Bible Stories vs. The Story of the Bible
A couple of months ago, my associate pastor, Joe Iovino, and I were invited to a rollout event for the new miniseries “The Bible” on History Channel which premiered this week. On first glance, the series didn’t look like the usual Christian-y kind of film with cheesy production values, lousy acting, and simplistic theology. We left the event with high hopes that this could be something we’d be excited to use as a teaching tool in the church, particularly for those who are more visual learners.
After watching the first episode of The Bible on History Channel, however, I have to admit that it’s really a mixed bag that leaves me somewhat disappointed (Note: as a historian, I am usually disappointed in historical dramas. My nitpicking drives my family nuts!) The production values for the series are ok, the acting is a little better than your typical biblical film, and no film or series can fully capture every story and nuance in the biblical text (unless, of course, it was written by biblical historians–in which case the movie would take as long to watch as the Bible’s own 3,000 year time line!). The main problem, as I see it, is that this “epic miniseries” suffers from the same problem that most people have when they read the Bible itself–the problem of reading Bible stories instead of reading the story of the Bible.
Producers Mark Burnett (Survivor) and Roma Downey (Touched By an Angel), we learned at the promotional event, engaged this project as a nod toward the evangelical Christian market (note the vigorous ad campaign in Christian publications) who will certainly make up most of the viewing audience and purchase the immediately available DVD set as soon as it hits the stores. Given that it’s being aired on the History Channel, one would also expect to focus on the more “exciting” parts of the narrative–the parts where swords and plagues are most prominent. The resulting mix (at least so far) is that we don’t really get the story of the Bible as much as we get a loosely connected set of Bible stories–kind of like Vacation Bible School with better special effects.
A look at the first episode plays this out. The story goes from Adam and Eve (who are both cast as ontological eye candy) to Noah and the flood to Abraham (whose angel visitors wind up being divine ninjas who take out some of the evil Sodomites and Gomorrans with double-bladed martial arts moves) to Moses (nasty plagues and giving the Egyptian army a bath) to Joshua and the conquest of Jericho (the spies going into the city are also Israelite ninjas–is there a secret ninja school we have yet to find out about from the Dead Sea Scrolls?).

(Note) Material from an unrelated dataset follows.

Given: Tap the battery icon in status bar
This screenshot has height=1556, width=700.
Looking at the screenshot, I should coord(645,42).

All of this makes for entertaining television, but the parts that the series skips are actually critically important for the whole biblical story. There’s nothing about Jacob and the identity of Israel and the twelve tribes; nothing about Joseph and the reconciliation that foreshadows what God is doing throughout the Bible; absolutely nothing about Israel struggling in the desert with sin and trying to obey the covenant God has given them. Moses doesn’t argue with God at the burning bush (making him seem more iconic than human), Jacob doesn’t wrestle with God at the riverside, etc., etc. It’s those spaces in between that actually flesh out the story of Scripture and give us the meaning of the text–how God launches the project of redeeming the world through Israel and the thread of covenant that runs through the whole Bible.

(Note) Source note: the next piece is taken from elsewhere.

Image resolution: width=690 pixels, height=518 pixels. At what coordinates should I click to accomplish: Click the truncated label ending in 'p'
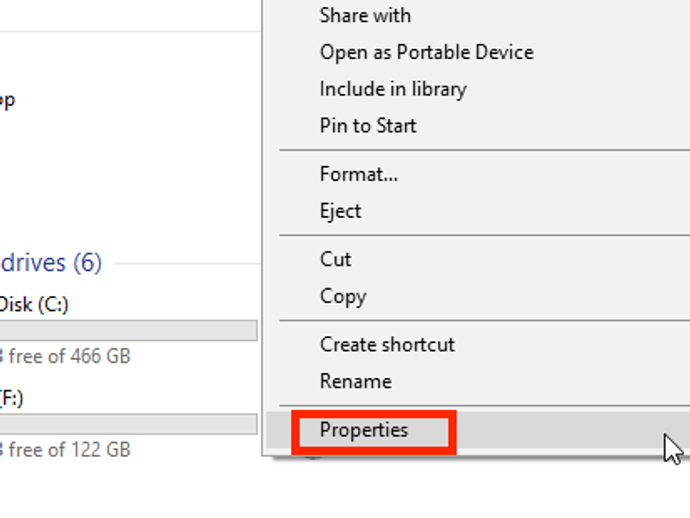click(7, 100)
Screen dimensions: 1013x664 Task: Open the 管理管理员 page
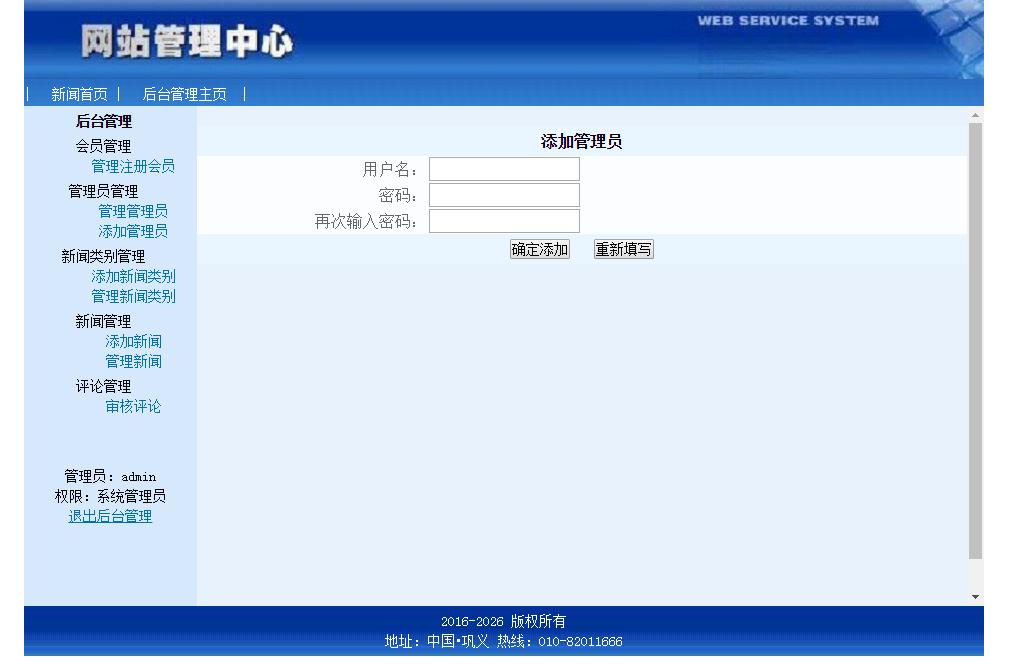point(131,211)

The Bible is written as a library of books that, taken together, constitute one metanarrative: the story of Israel which climaxes in the story of Jesus, whose life, death, and resurrection inaugurate the already-and-not-yet inbreaking of God’s rule and reign on the earth. It’s the theology of the Bible that runs through the narrative like a thread and keeps the disconnected stories from simply devolving into a series of interesting moral tales (which is the way most of us learned it in Sunday School). In that sense, The Bible miniseries feels to me a bit like a high tech version of the old flannelgraphs that my Sunday School teachers used to tell us Bible stories when I was a kid. It wasn’t until I went to seminary that I learned how all those stories fit together into one story. Some would argue that the miniseries at least gets people started somewhere. I get that, but I also think that until you have begun to understand the story as a whole, you’ll never make sense of the sum of its parts and you’ll be liable to evoke some really truncated biblical theology along the way.
Having said that, I still think there is some value to watching the series. It will be interesting to see how it unfolds and it’s always fun to visualize things in a new way. Always keep in mind as you watch, however, that The Bible’s whole story is much more interesting when you live according to the impact whole story rather than being entertained by it!
(P.S. One of my professors at Asbury, Dr. Lawson Stone, has written a much more comprehensive critique on his Seedbed blog. I think his insights are great and the comments he received on the post are also revealing!).